• [Provided text]
# # # # #

Distribution of real estate via dividend payment in kind has recently become possible without application of the sales tax!

Until recently, the Flemish Tax Administration argued that the distribution of real estate from a company was subject to the sales tax (12%) when this distribution was charged to the available reserves. Indeed, it argued that this distribution constituted a distribution of dividends in kind and therefore a transfer for consideration. Recently, the Flemish Tax Administration has completely changed its approach, allowing this distribution to be made in certain cases in a much more tax-efficient way, i.e. without application of the sales tax.

In general

The distribution of real estate from a company is in principle subject to the sales tax of 12%. However, on the principle levy of the sales tax, there are some exceptions to some companies (private limited company, cooperative society, general partnership and limited partnership), such as the rule in case of allocation to a ‘historical partner’.

The following situations involve a ‘historical partner’:

  • the shareholder to whom a real estate was allocated, who was already a shareholder at the time the company acquired that real estate with payment of the sales tax;  and
  • the shareholder to whom a real estate was allocated, who  contributed the real estate to the company himself at the time.

In these aforementioned situations, the acquisition of the real estate by a ‘historical partner’ will be taxed according to its common law nature. This means verifying the nature of the legal transaction underlying this acquisition.

# # # # #

• [Data records]
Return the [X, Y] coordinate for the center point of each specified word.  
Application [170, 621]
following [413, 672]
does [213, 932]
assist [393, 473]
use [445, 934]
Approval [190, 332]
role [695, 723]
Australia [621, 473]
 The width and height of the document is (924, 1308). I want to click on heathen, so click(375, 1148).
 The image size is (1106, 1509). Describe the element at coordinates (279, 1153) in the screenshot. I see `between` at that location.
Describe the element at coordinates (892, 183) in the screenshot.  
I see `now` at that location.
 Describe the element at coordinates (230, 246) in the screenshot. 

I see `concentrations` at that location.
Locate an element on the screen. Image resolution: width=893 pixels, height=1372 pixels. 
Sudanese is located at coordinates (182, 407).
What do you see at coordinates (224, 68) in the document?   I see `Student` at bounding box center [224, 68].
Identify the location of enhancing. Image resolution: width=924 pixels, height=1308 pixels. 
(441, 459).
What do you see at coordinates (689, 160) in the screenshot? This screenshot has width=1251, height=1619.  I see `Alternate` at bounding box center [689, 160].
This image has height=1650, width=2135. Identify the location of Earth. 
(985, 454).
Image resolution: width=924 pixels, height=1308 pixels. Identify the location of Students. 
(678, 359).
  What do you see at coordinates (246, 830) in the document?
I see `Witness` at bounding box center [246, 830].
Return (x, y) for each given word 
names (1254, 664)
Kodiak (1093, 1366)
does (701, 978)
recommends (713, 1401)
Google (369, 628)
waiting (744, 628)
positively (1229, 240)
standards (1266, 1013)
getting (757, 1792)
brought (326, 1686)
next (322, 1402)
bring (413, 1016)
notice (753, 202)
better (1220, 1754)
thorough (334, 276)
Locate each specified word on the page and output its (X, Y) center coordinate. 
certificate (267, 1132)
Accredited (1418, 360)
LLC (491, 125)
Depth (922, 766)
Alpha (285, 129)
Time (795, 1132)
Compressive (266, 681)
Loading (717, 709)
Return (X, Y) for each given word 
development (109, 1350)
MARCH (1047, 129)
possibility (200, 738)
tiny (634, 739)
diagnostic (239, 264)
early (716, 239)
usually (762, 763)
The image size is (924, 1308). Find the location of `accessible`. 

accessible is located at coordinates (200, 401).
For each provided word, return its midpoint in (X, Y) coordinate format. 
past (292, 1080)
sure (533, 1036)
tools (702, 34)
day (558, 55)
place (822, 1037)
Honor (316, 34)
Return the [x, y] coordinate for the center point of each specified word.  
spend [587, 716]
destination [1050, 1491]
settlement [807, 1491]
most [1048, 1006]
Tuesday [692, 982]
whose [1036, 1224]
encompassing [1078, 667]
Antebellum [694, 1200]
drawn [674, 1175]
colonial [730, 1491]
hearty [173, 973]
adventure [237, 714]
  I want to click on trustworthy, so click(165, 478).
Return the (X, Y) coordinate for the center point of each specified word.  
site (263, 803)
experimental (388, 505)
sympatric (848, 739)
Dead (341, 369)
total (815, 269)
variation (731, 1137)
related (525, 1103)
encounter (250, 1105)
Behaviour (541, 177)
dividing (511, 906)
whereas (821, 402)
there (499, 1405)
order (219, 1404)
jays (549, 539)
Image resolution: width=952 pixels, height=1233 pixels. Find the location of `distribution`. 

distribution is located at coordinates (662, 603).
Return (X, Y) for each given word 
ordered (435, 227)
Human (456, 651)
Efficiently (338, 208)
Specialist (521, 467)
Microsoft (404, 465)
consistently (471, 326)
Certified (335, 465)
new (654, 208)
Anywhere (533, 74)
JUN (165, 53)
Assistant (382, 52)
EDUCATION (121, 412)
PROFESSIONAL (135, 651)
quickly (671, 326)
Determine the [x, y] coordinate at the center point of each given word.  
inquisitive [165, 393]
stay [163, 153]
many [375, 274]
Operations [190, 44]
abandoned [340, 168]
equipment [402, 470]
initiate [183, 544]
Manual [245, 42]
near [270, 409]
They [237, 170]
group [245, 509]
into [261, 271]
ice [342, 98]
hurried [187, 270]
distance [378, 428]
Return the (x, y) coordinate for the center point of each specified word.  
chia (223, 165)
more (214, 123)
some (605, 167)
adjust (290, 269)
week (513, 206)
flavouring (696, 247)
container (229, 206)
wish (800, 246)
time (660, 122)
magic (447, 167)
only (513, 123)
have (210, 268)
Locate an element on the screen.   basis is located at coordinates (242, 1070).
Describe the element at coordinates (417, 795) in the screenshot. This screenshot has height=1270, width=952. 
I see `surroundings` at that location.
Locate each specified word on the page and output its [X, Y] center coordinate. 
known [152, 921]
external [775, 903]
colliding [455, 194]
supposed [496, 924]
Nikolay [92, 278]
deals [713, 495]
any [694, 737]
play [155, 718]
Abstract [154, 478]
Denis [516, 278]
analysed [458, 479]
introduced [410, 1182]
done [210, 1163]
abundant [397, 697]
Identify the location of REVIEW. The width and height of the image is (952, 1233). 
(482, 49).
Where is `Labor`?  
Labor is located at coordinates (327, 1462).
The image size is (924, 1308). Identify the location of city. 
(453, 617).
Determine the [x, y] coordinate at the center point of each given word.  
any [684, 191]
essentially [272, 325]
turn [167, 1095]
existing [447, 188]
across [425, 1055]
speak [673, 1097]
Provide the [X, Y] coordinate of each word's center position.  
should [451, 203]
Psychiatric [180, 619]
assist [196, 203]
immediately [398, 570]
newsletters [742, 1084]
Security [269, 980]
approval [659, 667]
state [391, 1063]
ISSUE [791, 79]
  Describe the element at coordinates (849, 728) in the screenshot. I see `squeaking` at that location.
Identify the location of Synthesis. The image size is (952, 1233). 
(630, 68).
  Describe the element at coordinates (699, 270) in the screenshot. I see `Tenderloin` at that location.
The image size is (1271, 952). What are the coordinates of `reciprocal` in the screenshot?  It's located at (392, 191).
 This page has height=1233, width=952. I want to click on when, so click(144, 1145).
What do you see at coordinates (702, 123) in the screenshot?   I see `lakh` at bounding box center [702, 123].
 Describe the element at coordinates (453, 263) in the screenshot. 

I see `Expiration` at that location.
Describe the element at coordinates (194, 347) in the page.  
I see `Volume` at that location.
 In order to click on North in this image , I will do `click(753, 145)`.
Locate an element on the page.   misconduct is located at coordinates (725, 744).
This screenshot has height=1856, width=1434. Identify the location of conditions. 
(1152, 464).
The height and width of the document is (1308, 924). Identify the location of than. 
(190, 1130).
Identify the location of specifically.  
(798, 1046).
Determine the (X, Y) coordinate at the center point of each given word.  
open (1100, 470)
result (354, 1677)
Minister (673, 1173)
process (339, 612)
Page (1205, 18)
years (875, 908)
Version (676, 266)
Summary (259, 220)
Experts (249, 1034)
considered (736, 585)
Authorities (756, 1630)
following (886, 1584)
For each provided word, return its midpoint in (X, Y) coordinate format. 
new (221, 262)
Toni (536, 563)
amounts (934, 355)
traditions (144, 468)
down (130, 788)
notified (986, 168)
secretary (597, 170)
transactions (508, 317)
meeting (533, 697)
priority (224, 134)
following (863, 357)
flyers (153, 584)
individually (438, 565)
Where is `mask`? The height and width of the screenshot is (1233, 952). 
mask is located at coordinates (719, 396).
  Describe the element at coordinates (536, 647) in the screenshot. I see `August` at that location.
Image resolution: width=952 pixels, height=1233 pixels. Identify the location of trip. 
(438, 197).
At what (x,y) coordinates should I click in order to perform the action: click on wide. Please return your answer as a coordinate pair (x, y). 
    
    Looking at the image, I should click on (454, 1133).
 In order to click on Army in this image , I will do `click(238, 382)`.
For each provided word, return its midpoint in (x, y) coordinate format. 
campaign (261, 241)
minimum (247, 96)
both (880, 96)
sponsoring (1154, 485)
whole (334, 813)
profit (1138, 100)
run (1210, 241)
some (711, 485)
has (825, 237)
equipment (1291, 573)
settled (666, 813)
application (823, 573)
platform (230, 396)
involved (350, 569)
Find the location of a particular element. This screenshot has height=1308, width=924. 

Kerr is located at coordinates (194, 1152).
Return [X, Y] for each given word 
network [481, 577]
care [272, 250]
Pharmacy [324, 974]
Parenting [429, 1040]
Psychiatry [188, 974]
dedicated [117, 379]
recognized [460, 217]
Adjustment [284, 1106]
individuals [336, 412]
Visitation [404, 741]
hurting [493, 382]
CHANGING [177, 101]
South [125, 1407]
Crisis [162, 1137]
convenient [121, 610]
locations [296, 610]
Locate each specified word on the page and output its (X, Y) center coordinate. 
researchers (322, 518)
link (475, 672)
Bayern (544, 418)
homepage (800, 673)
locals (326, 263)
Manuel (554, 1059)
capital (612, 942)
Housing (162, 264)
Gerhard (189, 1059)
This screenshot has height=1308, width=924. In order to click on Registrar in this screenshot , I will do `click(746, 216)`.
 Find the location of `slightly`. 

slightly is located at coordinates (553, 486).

# # # # #

• [Actions to take]
A. Answer these questions using the sales tax text:
(i) What sales tax rate applies in principle when a company distributes real estate?
(ii) Which four kinds of companies have exceptions to this levy?
(iii) Until recently, what did the Flemish Tax Administration say a distribution charged to the available reserves amounted to?
B. Carry on the sales tax text about distributing real estate from a company, starting right after its last sentence.

• [Responses by task]
A.
(i) 12%.
(ii) Private limited company, cooperative society, general partnership and limited partnership.
(iii) A distribution of dividends in kind, and therefore a transfer for consideration.

B.
If it concerns a sale of the real estate to a ‘historical partner’, the sales tax (12%) is due on this.  It is also possible that the real estate was bought by the company together with the shareholder (‘historical partner’) at the time. It often happens that, for example, 1% of the real estate is purchased by this ‘historical partner’ and the remaining part (99%) by the company. In such a case, there is consequently an undivided interest between the two, as a result of which only the distribution right (2,5%) will apply to the distribution. Finally, the acquisition can also be established through a legal event, such as a reduction of equity (formerly called a capital decrease). This will only be subject to the general fixed right (50 EUR).

The adapted position of The Flemish Tax Administration

Until recently, the position of the Flemish Tax Administration made a distinction depending on whether the distribution of a real estate from the company  to a ‘historical partner’ was charged to (i) the liabilities section of equity ‘available and/or unavailable contributions’, (ii) or to the liabilities section of equity ‘available reserves’. 

To the extent that the distribution was charged on the contribution, the Flemish Tax Administration considered that only the general fixed right (50 EUR) was due.  On the other hand, if the distribution was charged to the available reserves, this dividend distribution in kind constituted, according to the Flemish Tax Administration, a transfer for valuable consideration which made the sales right (12%) payable.  This sales right could only be avoided if there was an undivided interest between the company and its ‘historical partner’.  In this case, only the distribution right (2,5%) was payable on the distribution, which was charged to the available reserves.   

However, this old position of the Flemish Tax Administration was much criticised in the legal literature, more specifically because the federal position, which applies to the distribution of real estate located in Brussels or Wallonia, deviated from it. Indeed, the latter position states that the general fixed duty (50 EUR) is always due when the distribution is charged on the contribution or available reserves.  

The Flemish Tax Administration has therefore recently changed its position where it is now completely changing its course. It states that the distribution of real estate to a “historical partner” charged on the available reserves is still equated to a dividend distribution in kind.  However, it now concludes that this does not in itself constitute a transfer for consideration so that the sales tax (12%) does not apply.  Specifically, only the general fixed duty (50 EUR) will be due.  Even if there is an undivided interest between the company and its ‘historical partner’, the general fixed duty will be applicable instead of the distribution right (2,5%).  This brings Flemish Tax Administration’s view in line with that of the FPS Finance.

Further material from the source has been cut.